If you want to sell your technology company in the next three years, it is time to start getting your ducks in a row. Companies that are not adequately prepared may succeed in finding a buyer, however taking this route will likely come in the form of a lower price. If you want to prepare to sell your company, maintain due diligence, and ensure your company will be ready for a transaction, there are many steps you can take now.
STEP 1: THE BENEFITS OF PREPARING
By taking a proactive approach, you can increase the odds of negotiating the best possible price. First of all, running a sale process is extremely time consuming under the best circumstances, but even more so if you are not properly prepared. When you are in the midst of an exit event, you do not want to be distracted from running your business and hitting your numbers – the prospective buyers will be looking closely at your ability to do just that.
Deals also have a natural momentum, and unforeseen due diligence problems can disrupt that momentum. Finally, a company well prepared for due diligence is a company that makes a good first impression with potential buyers.

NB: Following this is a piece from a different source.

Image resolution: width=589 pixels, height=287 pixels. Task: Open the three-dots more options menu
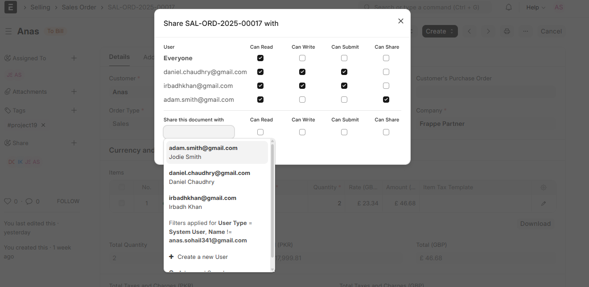(526, 31)
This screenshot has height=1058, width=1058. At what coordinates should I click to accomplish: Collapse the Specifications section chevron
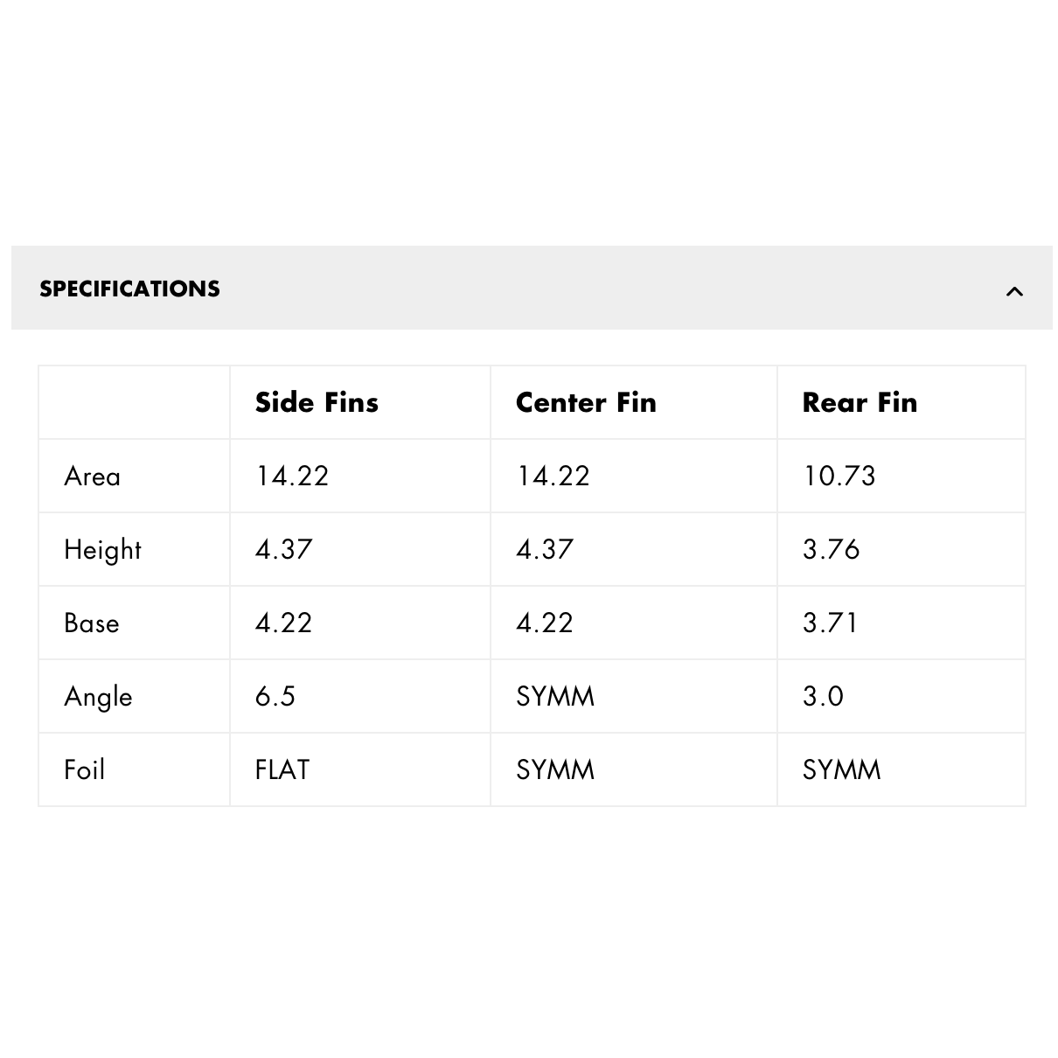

STEP 2: SURVEY YOUR ENVIRONMENT
A good place to start is taking a temperature check of your industry. Make sure you understand the key valuation metrics for your sector. Is it revenue, bookings, average recurring revenue, customers, EBITDA or something else?
Next, make sure you understand your competition. Don’t restrict yourself to direct competitors. Consider companies with a similar market, customer base or product. If they aren’t direct competitors now, they could be in the future. Finally, make an honest assessment as to how your company is performing in relation to those key metrics and your identified competitors.
Once you have considered this, explore ways to improve your performance in these key metrics. Also, contemplate whether there are additional markets you should be addressing. Showing your potential acquirer that you understand the value drivers in your sector as well as the competitive landscape will make you a more desirable target.
STEP 3: NETWORK WITH POTENTIAL BUYERS
While you are out doing market research on your competition, you should also be developing relationships with potential buyers. Your sales strategy in this regard is critical, and knowing who the key players are before you want to sell can be very helpful.
By taking part in effective networking, you can let potential acquirers know you are out there. In addition, you can get a better sense of where they are looking for opportunities.
STEP 4: THE IMPORTANCE OF AGREEMENTS
Before you look to sell, you should have all of your business relationships documented and formalized, including:
• Employee agreements
• Non-competition agreements
• Customer agreements
• Contractor agreements
These may seem like mundane administrative tasks, but your prospective buyers will most definitely not see it that way. If your key employees can walk out the door the day after the company is sold, that could diminish the value of the company, especially if those employees can go directly to work for a competitor.
Many companies take pride in their relationships with their customers including the longevity of those relationships. Your prospective buyer will also see the value in those relationships, but only if they have a realistic expectation of continuing to benefit from them after the sale. This concern can be minimized by having formal contracts in place with all your customers, preferably for multi-year periods.
If you hire contractors to develop any crucial intellectual property (such as software code) you need to be very careful about who owns the final work product. If there is any ambiguity about this, it will certainly surface in due diligence. It is always best to require all contractors to enter into formal agreements that spell out all the key terms of the relationship.
STEP 5: DUE DILIGENCE AND INTERNAL CONTROLS
We all know that the due diligence process starts with the target being presented with a multi-page request list looking for you to provide all manner of records and documents – which is why you should start building your own internal document library now. Maintaining a comprehensive, electronic document library as part of your day-to-day operations will save you untold hours later. As soon as the due diligence process starts, you will need every available hour for more critical tasks.
In addition, businesses for sale should document their internal controls. This is especially critical if you expect that your most likely exit is through a sale to a public company. Regardless of whether you feel your controls are strong or weak, documenting the processes and controls you currently have in place is worthwhile.
Once you have your internal controls documented, you can begin to address any critical controls that you have determined are missing. You might even find that your processes and controls are better than you think.
Now that you have an outline of the different steps needed to prepare for a sale, you can begin getting ready for your exit event. You may not be able to control when the ideal buyer comes along and makes you an offer you can’t refuse, but you can control how well you are prepared – even if that offer comes along tomorrow.